Repeat the records below exactly from the line containing "Instruction: Show open tabs switcher" to the line containing "Task: Tap the Wi-Fi status icon", taking in both of those lines. Drop the pictures.

* _Supplied material_:
● ● ● ● ●
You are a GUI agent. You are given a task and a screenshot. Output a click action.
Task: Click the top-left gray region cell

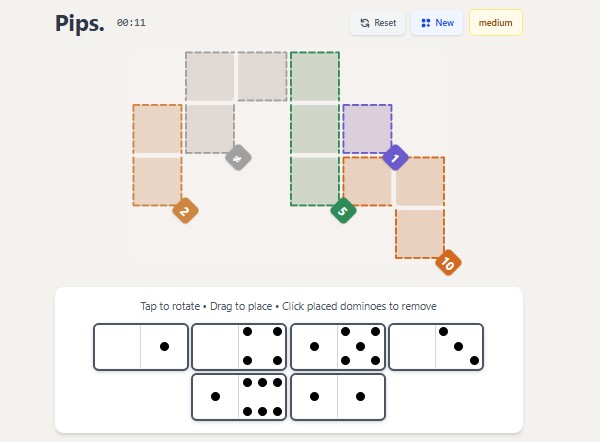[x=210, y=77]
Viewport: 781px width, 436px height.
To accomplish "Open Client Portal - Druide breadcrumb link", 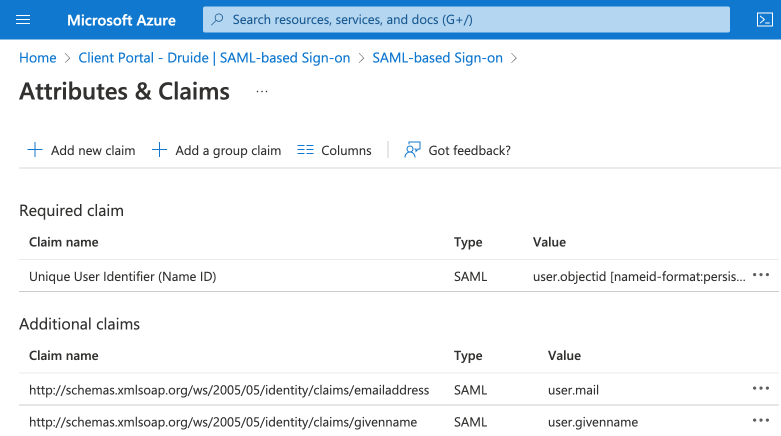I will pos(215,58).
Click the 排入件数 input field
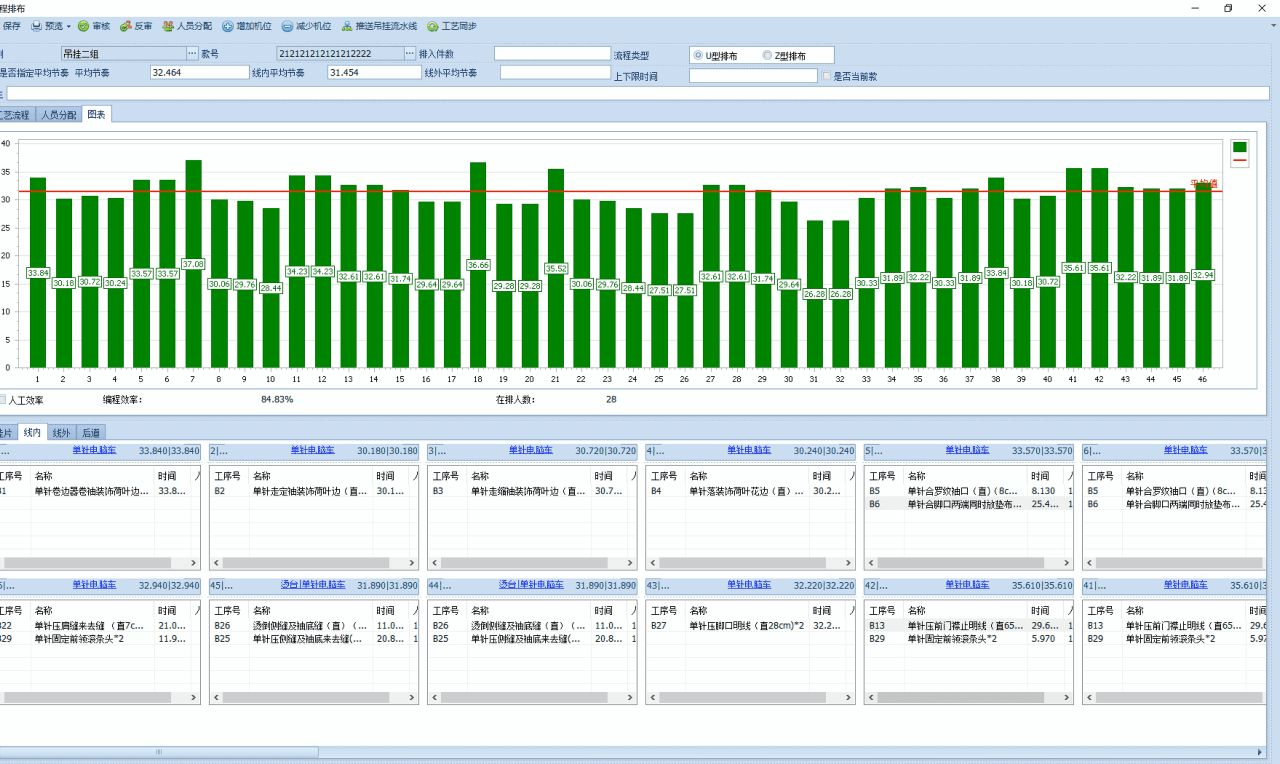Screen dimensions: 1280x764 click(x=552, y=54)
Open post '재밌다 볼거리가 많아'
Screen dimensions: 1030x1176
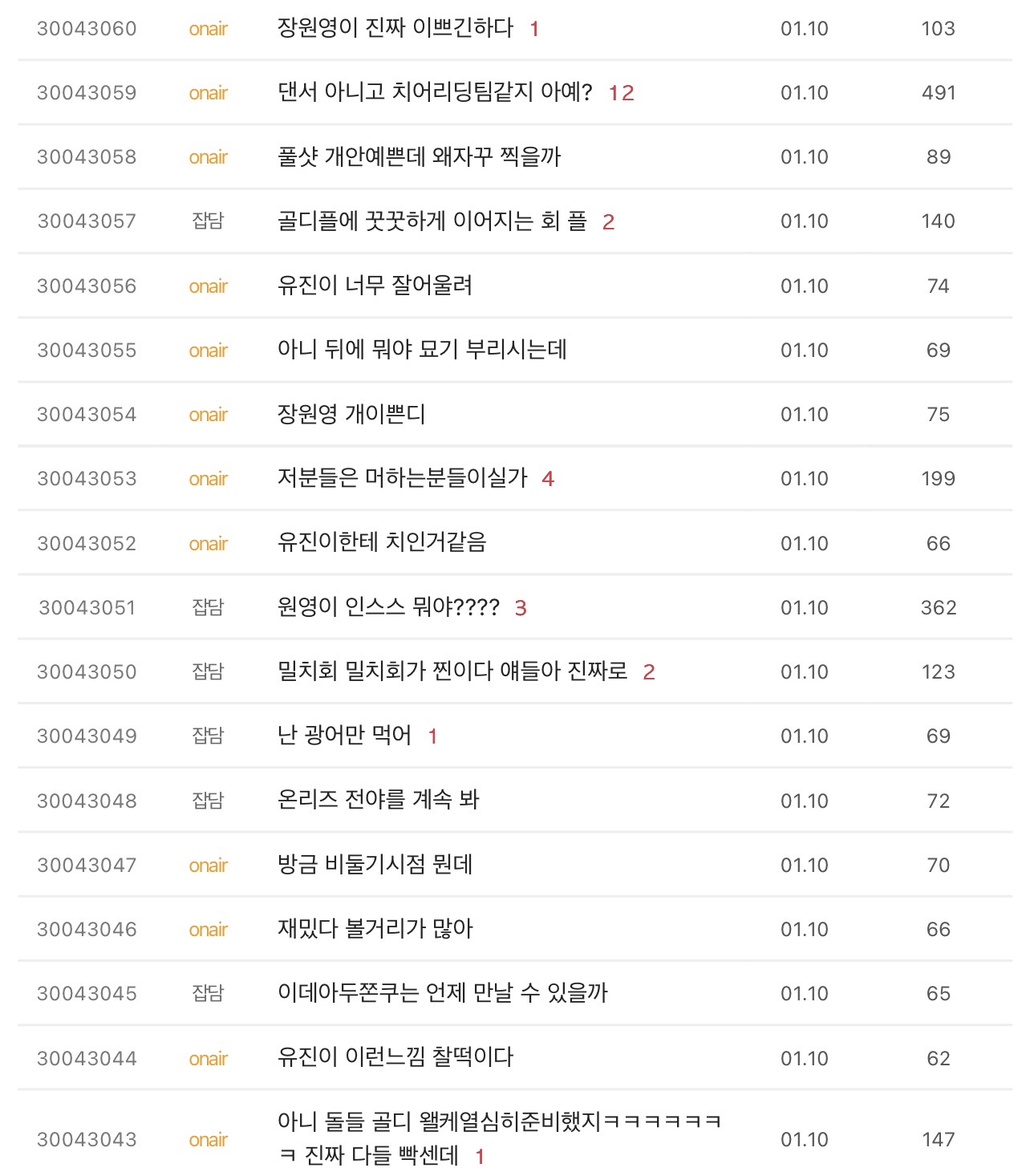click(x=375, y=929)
● ● ● ● ●
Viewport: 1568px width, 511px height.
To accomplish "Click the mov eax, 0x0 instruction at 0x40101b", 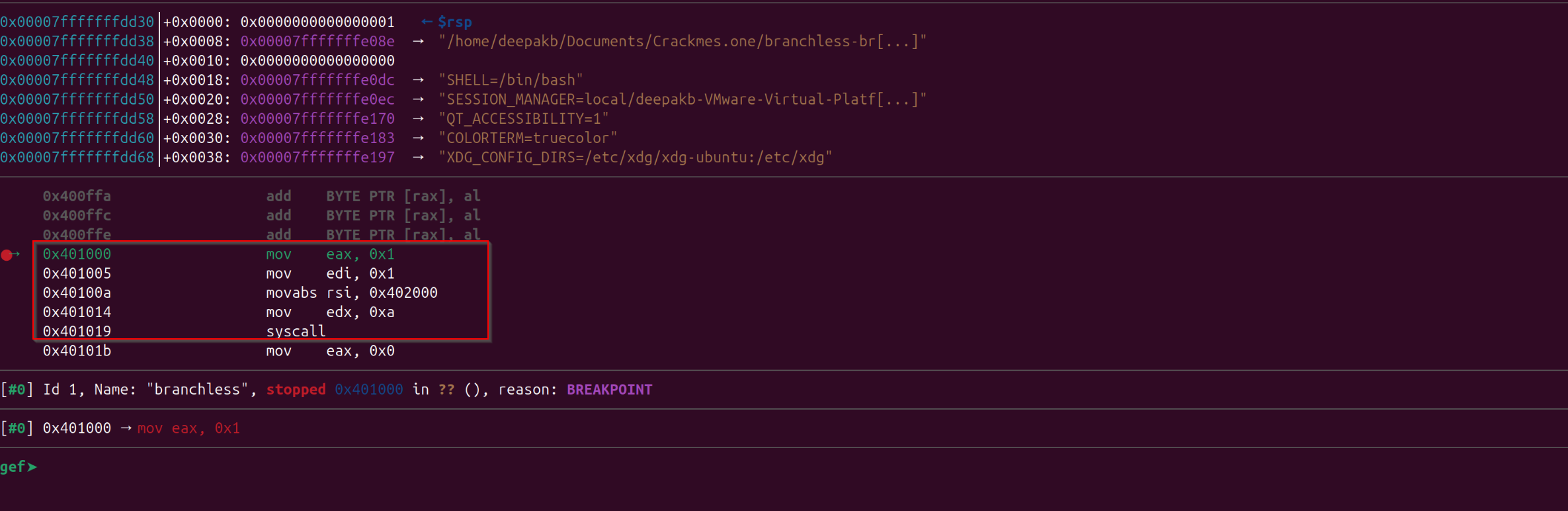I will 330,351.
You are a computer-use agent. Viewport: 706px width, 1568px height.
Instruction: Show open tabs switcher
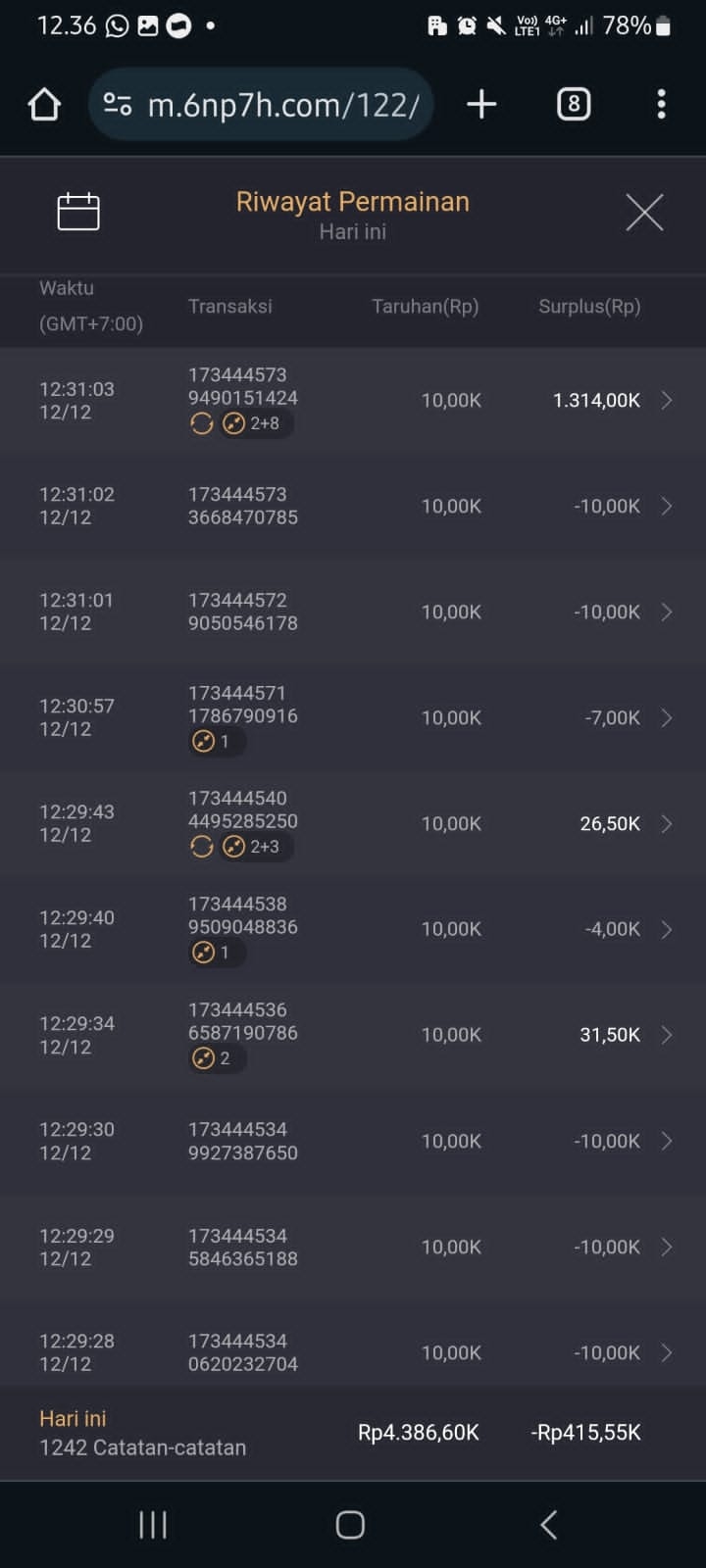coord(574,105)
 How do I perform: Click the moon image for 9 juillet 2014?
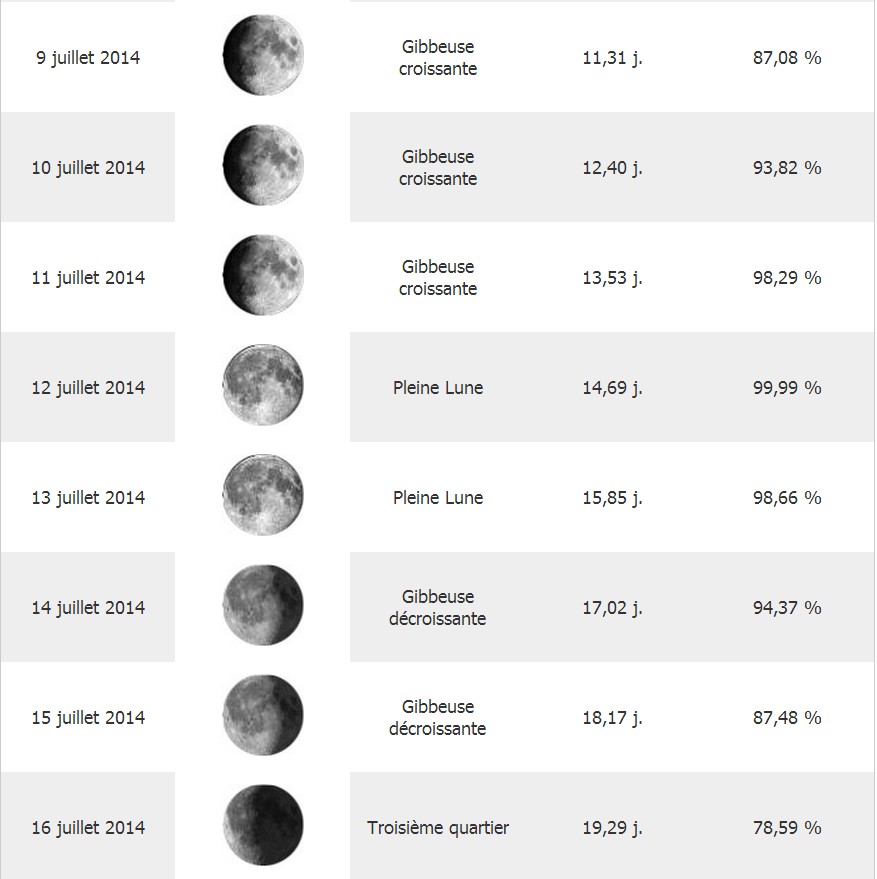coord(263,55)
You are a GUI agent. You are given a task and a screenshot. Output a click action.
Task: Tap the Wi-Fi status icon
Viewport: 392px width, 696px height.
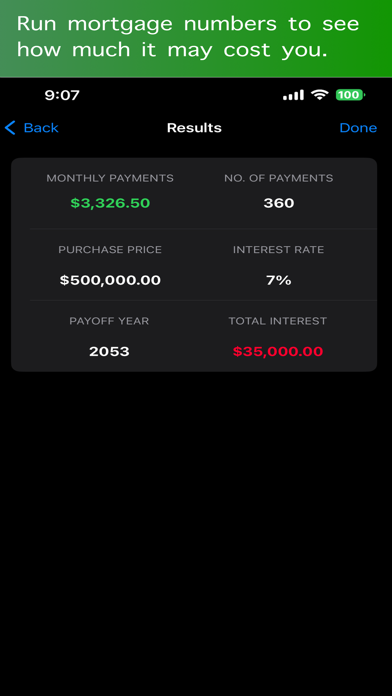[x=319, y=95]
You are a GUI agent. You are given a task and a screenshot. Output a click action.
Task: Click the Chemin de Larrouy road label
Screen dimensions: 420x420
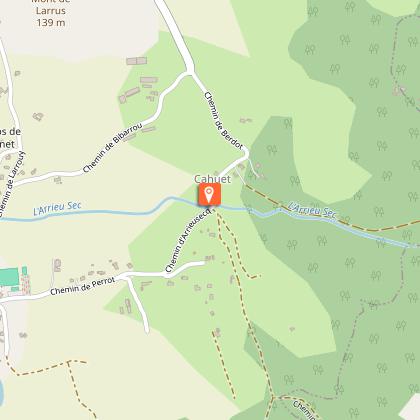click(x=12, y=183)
● ● ● ● ●
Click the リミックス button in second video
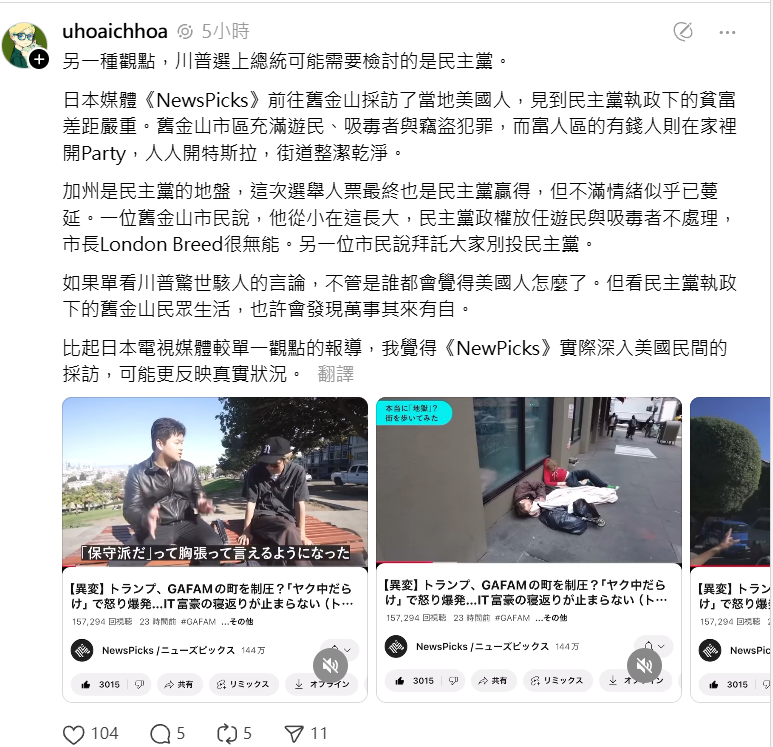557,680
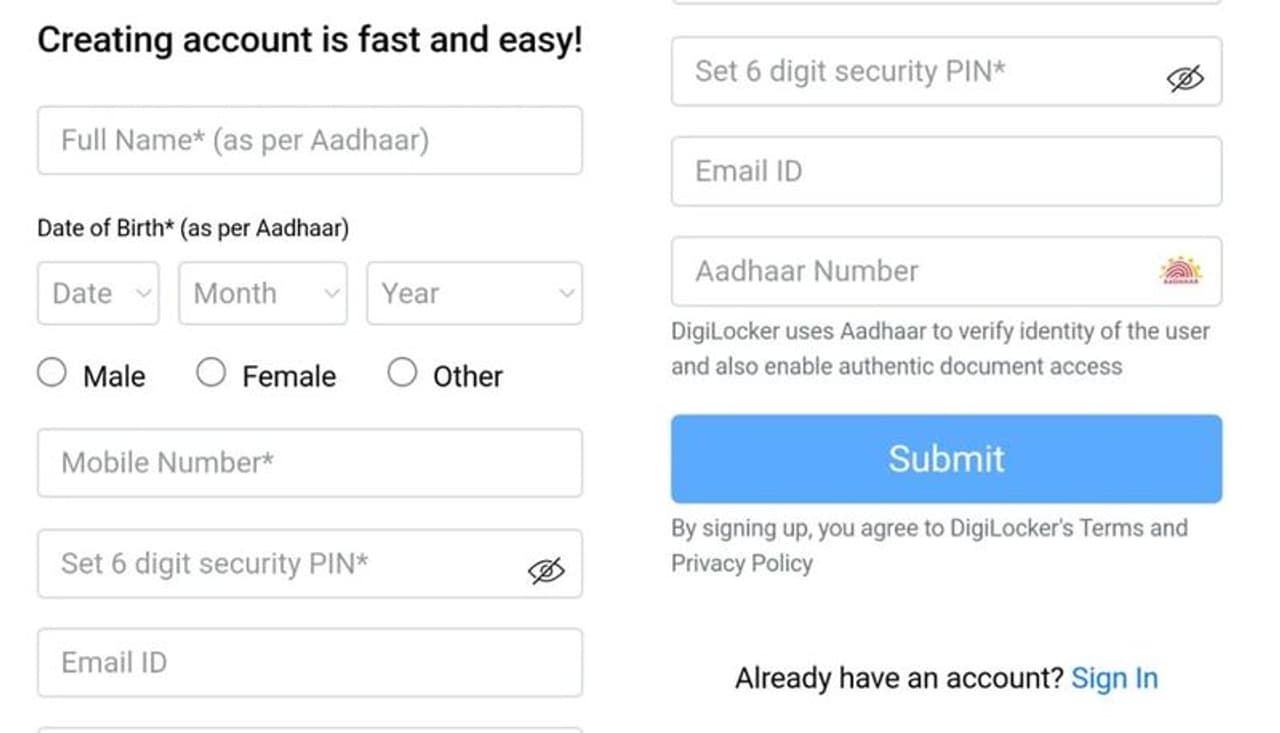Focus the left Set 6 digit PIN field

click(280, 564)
● ● ● ● ●
* _Task response_:
Instruction: Show open tabs switcher
coord(574,105)
 How do I perform: Click the moon image for 9 juillet 2014?
coord(263,55)
You are a GUI agent. You are given a task and a screenshot. Output a click action.
Task: Tap the Wi-Fi status icon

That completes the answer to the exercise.